Text:

As you arrive in Cantabria from the East, you will find El Astillero, which is the entry of a place that at the beginning may seem somewhere without much to see. But it’s not like that, and we’ll explain why.
Its church hasn’t any particular merits, although it keeps a Churrigueresque altarpiece from the eighteenth century. The interesting thing in El Astillero, in fact, has much more to do with the naval cannon that today is located in the park that overlooks the bay.
Because here, as you may have guessed by its name, ships were built. Huge vessels loaded with artillery with which the Spanish fleet dominated the seven seas, and of which, a ship in the centre of the municipal shield reminds us of.
It seems that everything started in 1581 when Felipe II needed ships to escort the gold that crossed the ocean every single day. This area was chosen as a construction site for the quality of its wood and because its bay, sheltered from the wind, was perfect to launch those marine machines.
So for a couple of centuries on this site, lots of ships would try its waters, and some of them would make history. Like the Real Felipe ship, which took his hundredth cannons to the battle of Toulon and was, at the time, one of the most magnificent ships in the world. And, above all, like the San Juan Nepomuceno.

Data segment:
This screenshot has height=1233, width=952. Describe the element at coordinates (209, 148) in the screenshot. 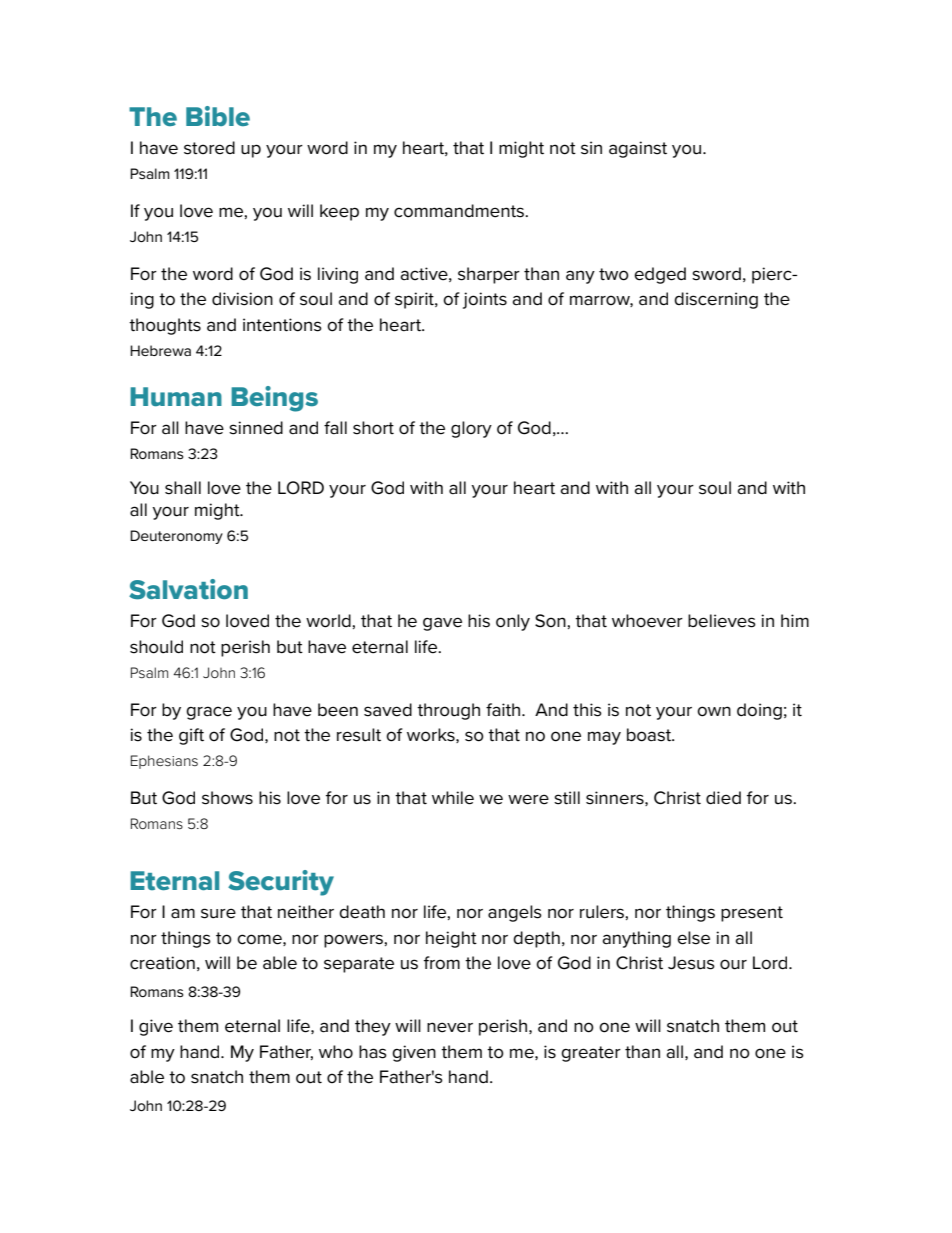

Goal of the exercise:
Reproduce the passage about El Astillero from "As you arrive" to "overlooks the bay." word for word.

Answer for this exercise:
As you arrive in Cantabria from the East, you will find El Astillero, which is the entry of a place that at the beginning may seem somewhere without much to see. But it’s not like that, and we’ll explain why.
Its church hasn’t any particular merits, although it keeps a Churrigueresque altarpiece from the eighteenth century. The interesting thing in El Astillero, in fact, has much more to do with the naval cannon that today is located in the park that overlooks the bay.